**3.5/5 Stars**
Grab a steaming cup of coffee, tea, or mulled wine. Settle into a comfortable chair in your pandemic pants and fuzzy socks. Prepare yourself for a story of excitement, heartbreak, intensity, and high stakes. A Most Clever Girl by Stephanie Marie Thornton is a well-written work of historical fiction. Stephanie Marie Thornton keeps her readers plugged in to the story from beginning to end as she tells the tale of Elizabeth Bentley. Known by a variety of codenames, including “Clever Girl,” “Gregory,” and “Miss Wise,” Elizabeth Bentley goes from a naïve young woman searching for acceptance to a skilled spymaster for the NKVD during WWII and the beginning of the Cold War.
I have noticed a trend in my readings of historical fiction: The novels often begin in one decade and jump back to another, providing interludes of past memories from the views of certain characters. For the most part, I am a linear thinker. My preference is that stories follow from one scene to the next in chronological order. A Most Clever Girl has two different timelines, occurring simultaneously. I do not like this about historical fiction, but I can deal with it. What I didn’t like about A Most Clever Girl, though, was that when the novel focused on the past, a character would provide commentary from the story’s present. Unique manner of writing a book? Surely. But I wanted to be wholly transported back in history, and by having the interludes in parentheses, Thornton broke that vision in my mind.

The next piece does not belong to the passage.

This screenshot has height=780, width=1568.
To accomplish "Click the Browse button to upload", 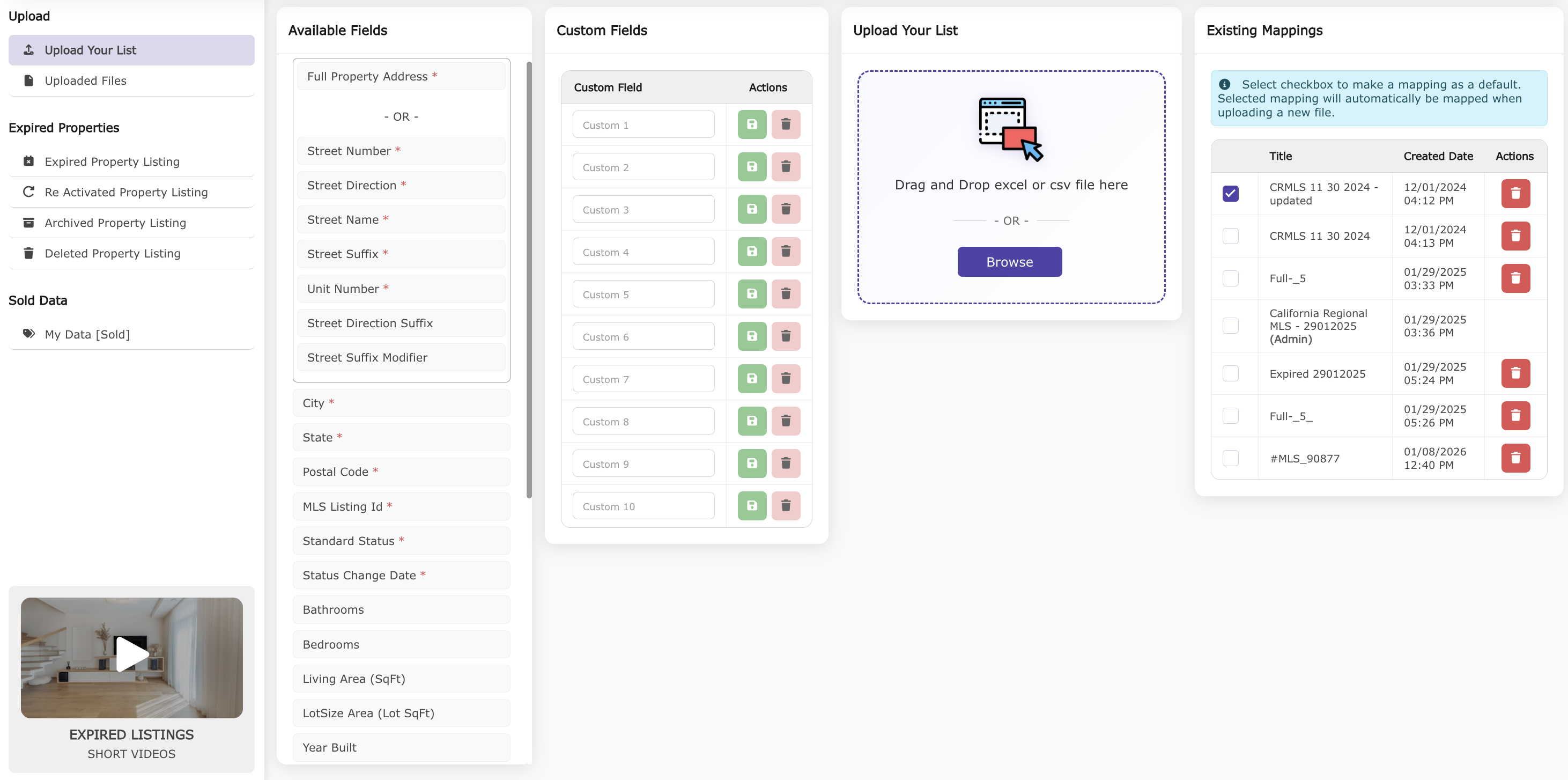I will click(x=1009, y=261).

Thornton wrote A Most Clever Girl as a narration, for the most part: Elizabeth Bentley recounting her background to another person. That’s why I suggested readers get comfortable, because the book is like sitting at your grandfather’s feet in his living room, listening to his wartime tales. So in that sense, the present-day comments in A Most Clever Girl were appropriate. I just…didn’t like them, even if they were Elizabeth Bentley saying how she learned from her mistakes.
The other present-day character, Catherine Gray, I also found to be cliché. I correctly identified who she was from early in A Most Clever Girl, and Catherine was very one-note. I didn’t like her, besides maybe in the last couple chapters. Additionally, Stephanie Marie Thornton suffered from a common error in novels that drives me bonkers: Using characters’ names in two-person dialogue. You don’t need to say “Catherine” or “Elizabeth” at the end of every spoken sentence. The reader gets the picture, especially since the only two people in Elizabeth Bentley’s house during her story? Catherine and Elizabeth.
Unintentionally, I listened to the audiobook version of Agent Sonya by Ben Macintyre at the same time I read A Most Clever Girl by Stephanie Marie Thornton. Agent Sonya is a biography, following the life of Ursula Burton, a German Jew who spied for the Soviet Union during WWII. So, I simultaneously experienced the tales of two different female spies of the time period. I normally prefer fiction over nonfiction, but I liked Agent Sonya more. Both Elizabeth Bentley and Ursula Burton were spies of importance and influence, but Macintyre was just a little more successful at telling Burton’s story than Thornton was with Bentley.
I enjoyed A Most Clever Girl, and I don’t regret reading it; I just think it could’ve been better.
*Note: I received a free copy of this book from the publisher in exchange for my honest review. All views expressed are my own.